VIII.

3 1 0
                                    

POV: Nathan

-Nate?- widziałem wyraźne zdziwienie, gdy zobaczyła mnie w swoich drzwiach.

Przesunęła się i wpuściła mnie do środka. Szedłem za nią na górę do jej pokoju, w którym nie byłem trzy lata.

Od kilku dni toczyłem ze soba walkę. Miałem jej naprawdę za złe, to jak mnie kiedyś potraktowała. I chciałem dla niej tego samego bólu. A z drugiej strony Samantha Harris była jedyną osobą, którą mój ból potrafi ukoić.
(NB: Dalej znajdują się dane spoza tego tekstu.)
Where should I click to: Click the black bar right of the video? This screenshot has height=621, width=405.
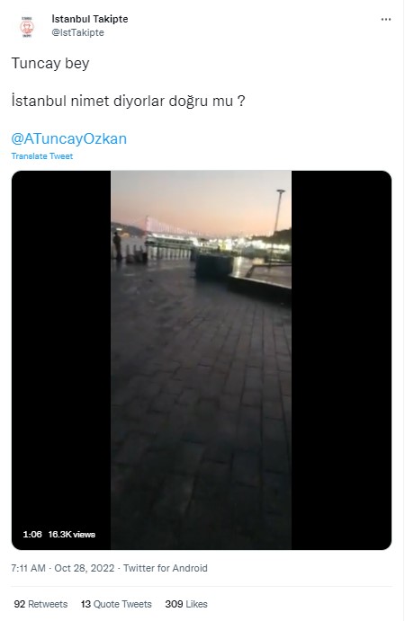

Usiadłem na jej łóżku, a ona sama poszła w kierunku biurka i przysiadła na obrotowym krześle. Trzymała mnie na dystans. Bo podobno nie potrafi kochać. Ale mnie kurwa już raz kochała!

-Powiesz mi coś się stało?- w jej głosie było słychać wyraźną troskę. Martwiła się o mnie.
-Potrzebuję Cię, Sami- prawie wyszeptałem.

Słyszałem jak westchnęła. Ale nie ruszyła się z miejsca. Czego się spodziewałem przychodząc do niej po kilku godzinach w barze? Cuchnęło ode mnie alkoholem na kilometr. Nie radziłem sobie z niczym. Z przeszłością, z Lucasem i przede wszystkim z nią.

-Ja.. Ja nie mogę, Nate- wstała i zaczęła chodzić po pokoju.
-Możesz, Sami. Jesteś dorosła i decydujesz sama za siebie, możesz zrobić co zechcesz, wiesz o tym.
-Nie chce się do Ciebie znowu zbliżyć, rozumiesz? Nie mogę!
-Dlaczego? Możesz mi to kurwa wytłumaczyć bo ostatnio nie miałaś oporów.
-Ostatnio.. Myślałam że to pociąg czysto fizyczny, Nate. Ale Ty całym sobą i tylko swoją obecnością obok sprawiasz, że zaczynam coś czuć. Że tęsknię za wszystkim co kiedyś mieliśmy. Nie chcę tego.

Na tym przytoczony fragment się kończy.